- _Source material_:
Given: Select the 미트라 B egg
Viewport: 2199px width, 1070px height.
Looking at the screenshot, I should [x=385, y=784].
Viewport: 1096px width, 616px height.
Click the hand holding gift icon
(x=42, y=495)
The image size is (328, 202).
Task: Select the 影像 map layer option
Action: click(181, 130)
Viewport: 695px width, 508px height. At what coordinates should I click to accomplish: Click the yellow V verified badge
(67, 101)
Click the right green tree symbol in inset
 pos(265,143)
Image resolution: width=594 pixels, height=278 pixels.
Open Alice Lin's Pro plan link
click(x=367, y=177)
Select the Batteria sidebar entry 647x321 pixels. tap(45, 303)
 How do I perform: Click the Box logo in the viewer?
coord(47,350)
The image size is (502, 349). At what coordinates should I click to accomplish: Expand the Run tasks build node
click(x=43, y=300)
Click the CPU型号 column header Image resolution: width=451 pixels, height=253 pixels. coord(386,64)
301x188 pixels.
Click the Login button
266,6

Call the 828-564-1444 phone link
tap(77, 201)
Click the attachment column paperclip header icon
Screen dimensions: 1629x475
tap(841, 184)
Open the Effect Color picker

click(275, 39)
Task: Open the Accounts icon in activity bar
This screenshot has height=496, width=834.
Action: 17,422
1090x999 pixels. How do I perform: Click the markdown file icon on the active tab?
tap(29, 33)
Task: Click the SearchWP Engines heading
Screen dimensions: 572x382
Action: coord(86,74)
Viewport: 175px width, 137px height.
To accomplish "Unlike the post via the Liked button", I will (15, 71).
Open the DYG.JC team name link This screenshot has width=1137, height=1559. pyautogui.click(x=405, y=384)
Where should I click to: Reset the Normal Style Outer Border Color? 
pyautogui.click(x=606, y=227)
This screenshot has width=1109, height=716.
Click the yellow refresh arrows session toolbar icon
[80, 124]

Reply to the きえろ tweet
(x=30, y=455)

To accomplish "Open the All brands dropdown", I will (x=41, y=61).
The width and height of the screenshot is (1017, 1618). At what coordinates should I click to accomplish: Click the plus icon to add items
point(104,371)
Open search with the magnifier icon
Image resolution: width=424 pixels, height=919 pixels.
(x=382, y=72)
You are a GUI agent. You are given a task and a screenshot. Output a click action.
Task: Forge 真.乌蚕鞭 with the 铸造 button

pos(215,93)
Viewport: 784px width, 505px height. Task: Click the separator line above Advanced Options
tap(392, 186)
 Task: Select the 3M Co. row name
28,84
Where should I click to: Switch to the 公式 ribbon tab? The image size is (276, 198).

- _Instructions for the task_: Exact copies of the line containing "Image resolution: width=424" and of every line after it through the end of the entries are all that should be output.

- _Response area_:
Image resolution: width=424 pixels, height=919 pixels.
(x=382, y=72)
You are a GUI agent. You are given a task and a screenshot. Output a click action.
Task: Forge 真.乌蚕鞭 with the 铸造 button

pos(215,93)
Viewport: 784px width, 505px height. Task: Click the separator line above Advanced Options
tap(392, 186)
 Task: Select the 3M Co. row name
28,84
Where should I click to: Switch to the 公式 ribbon tab? The image size is (276, 198).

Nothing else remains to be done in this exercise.